— Set exercise —
Reproduce the stretch of the data from the line containing "You are a computer-use agent." through the end of the data, including both ends. Leave the pictures out of your copy.

Dataset items
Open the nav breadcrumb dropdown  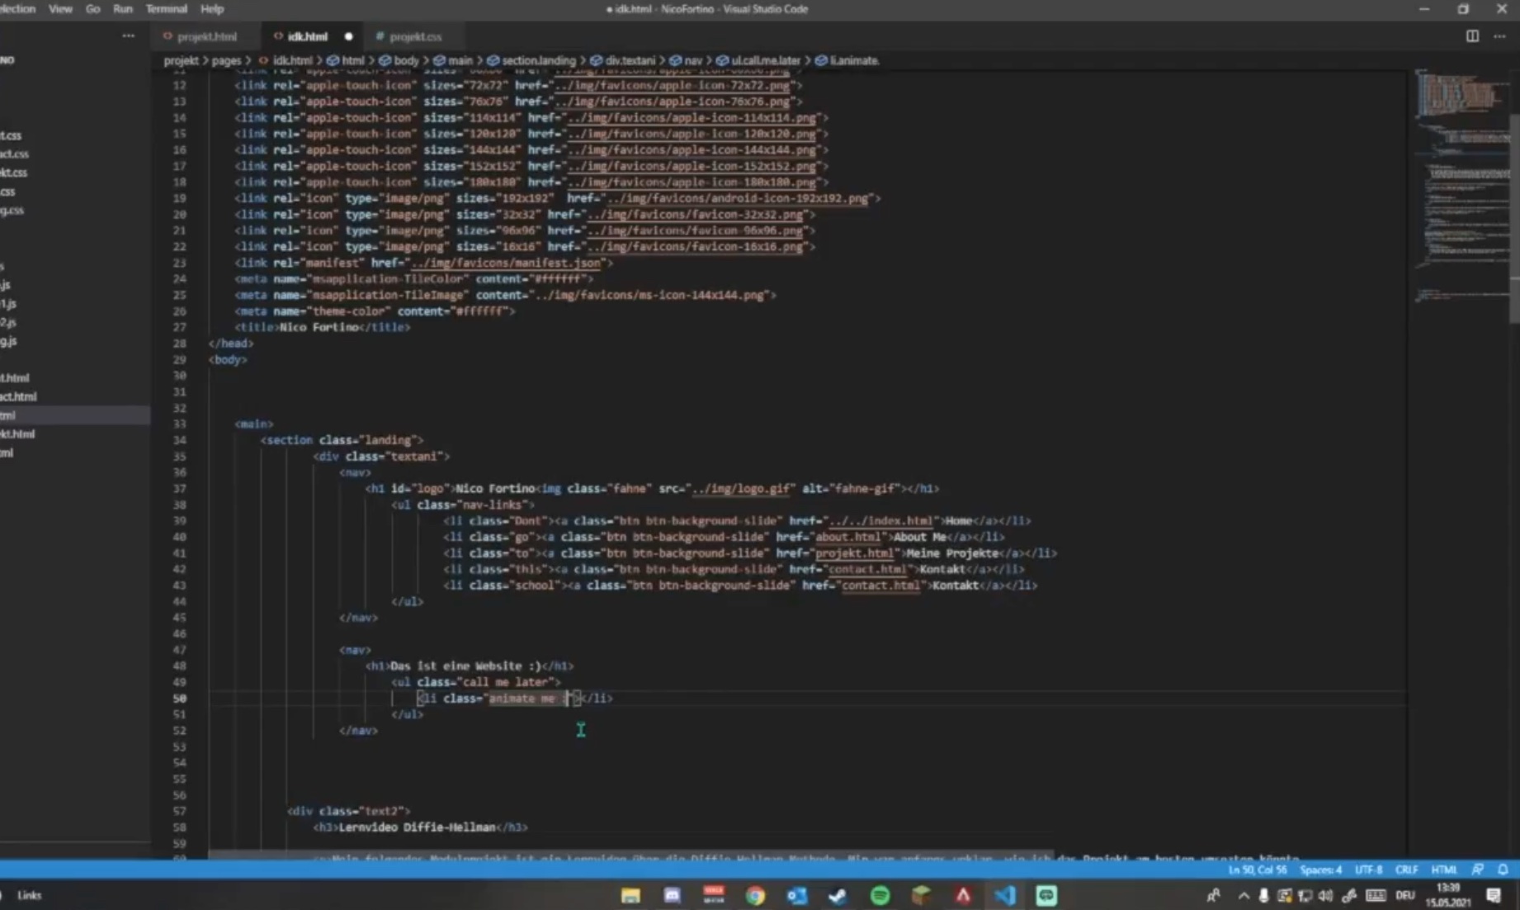(x=693, y=60)
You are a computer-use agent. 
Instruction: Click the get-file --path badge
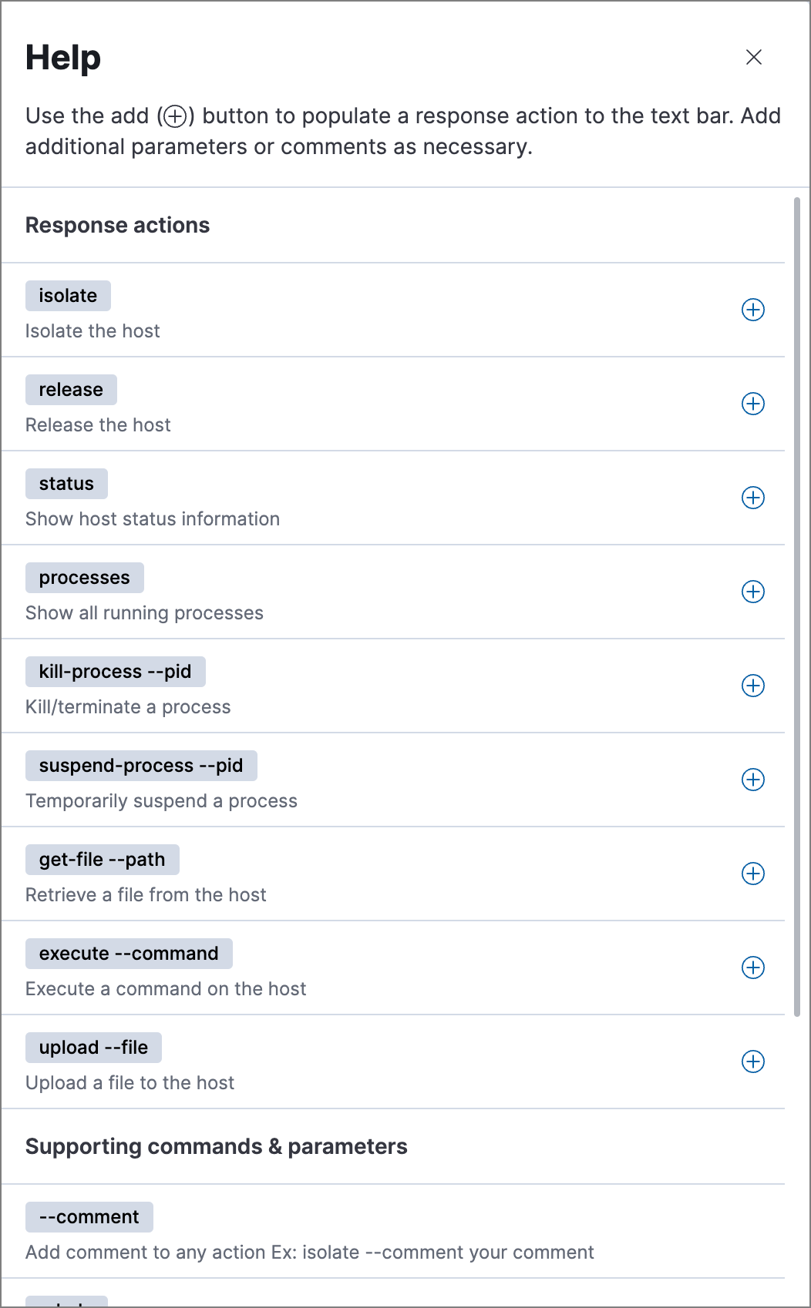click(103, 860)
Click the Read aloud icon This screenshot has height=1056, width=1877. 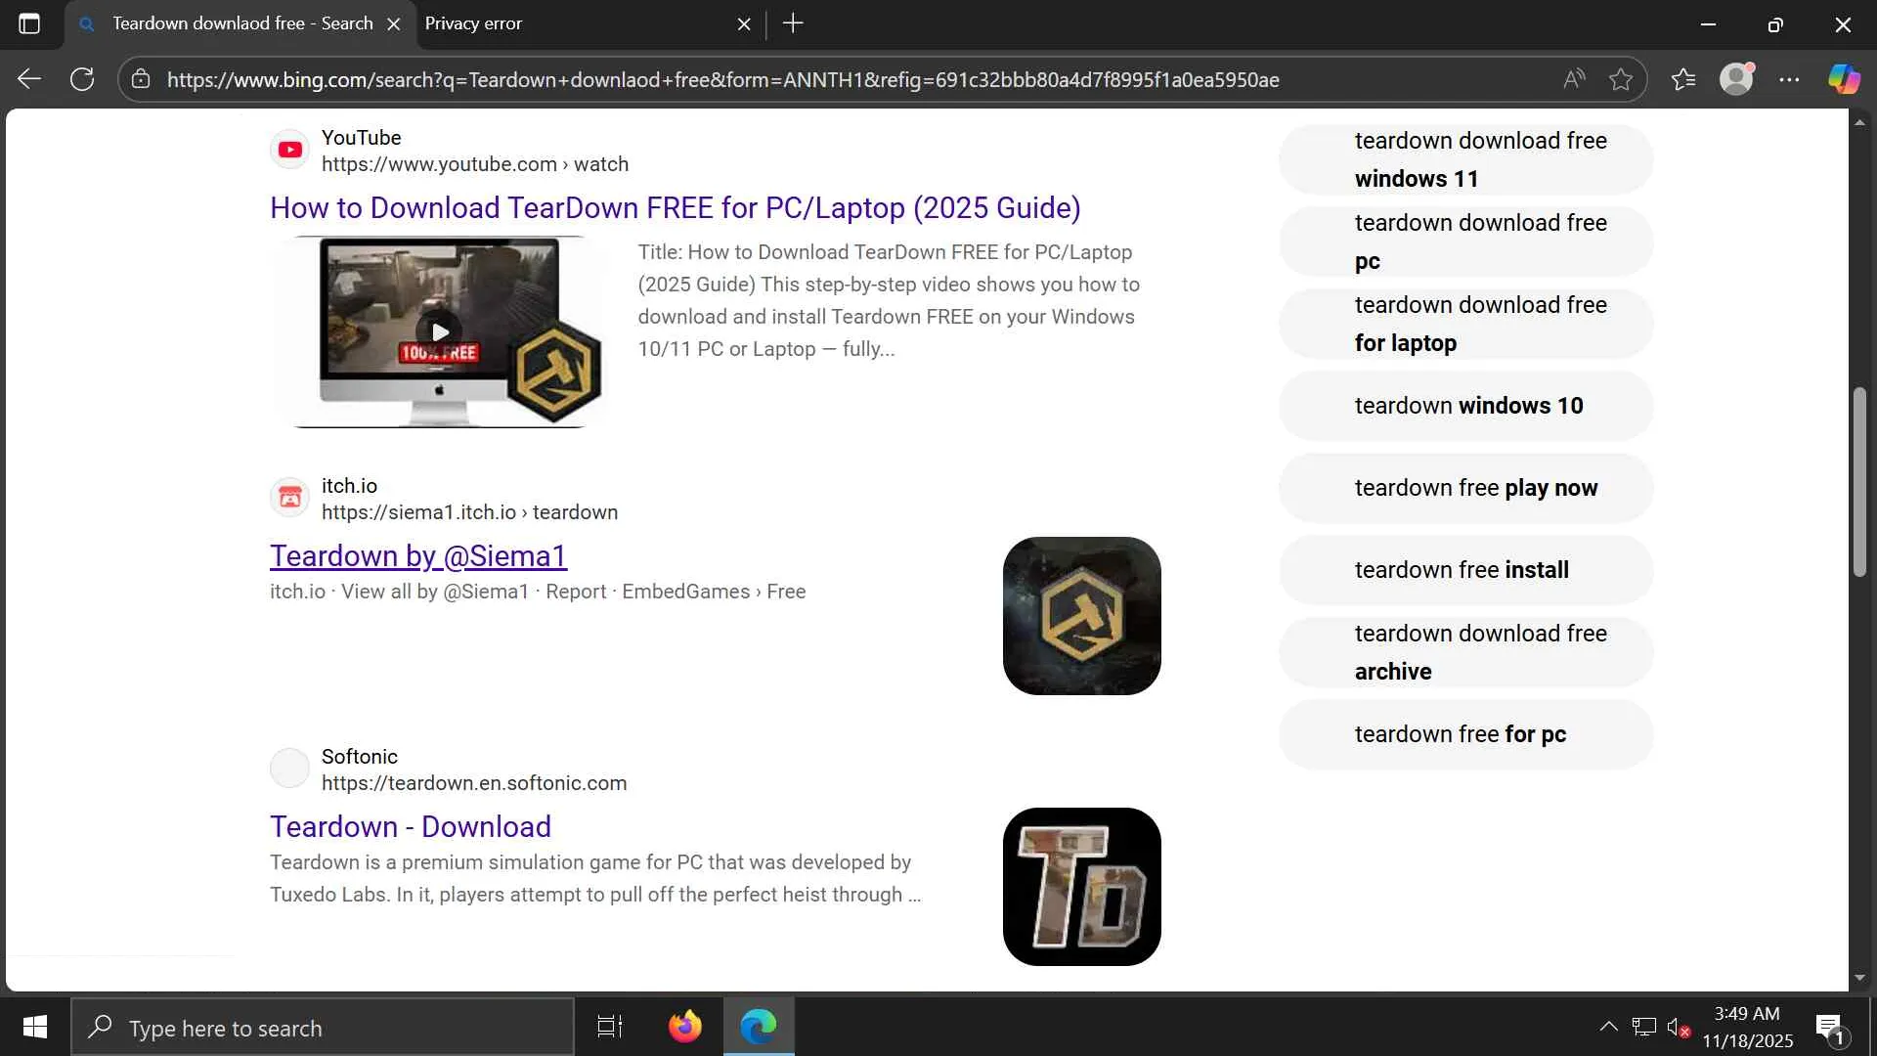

— Answer to the task —
You are a computer-use agent. 
Instruction: Click the get-file --path badge
click(103, 860)
Click the Read aloud icon This screenshot has height=1056, width=1877. 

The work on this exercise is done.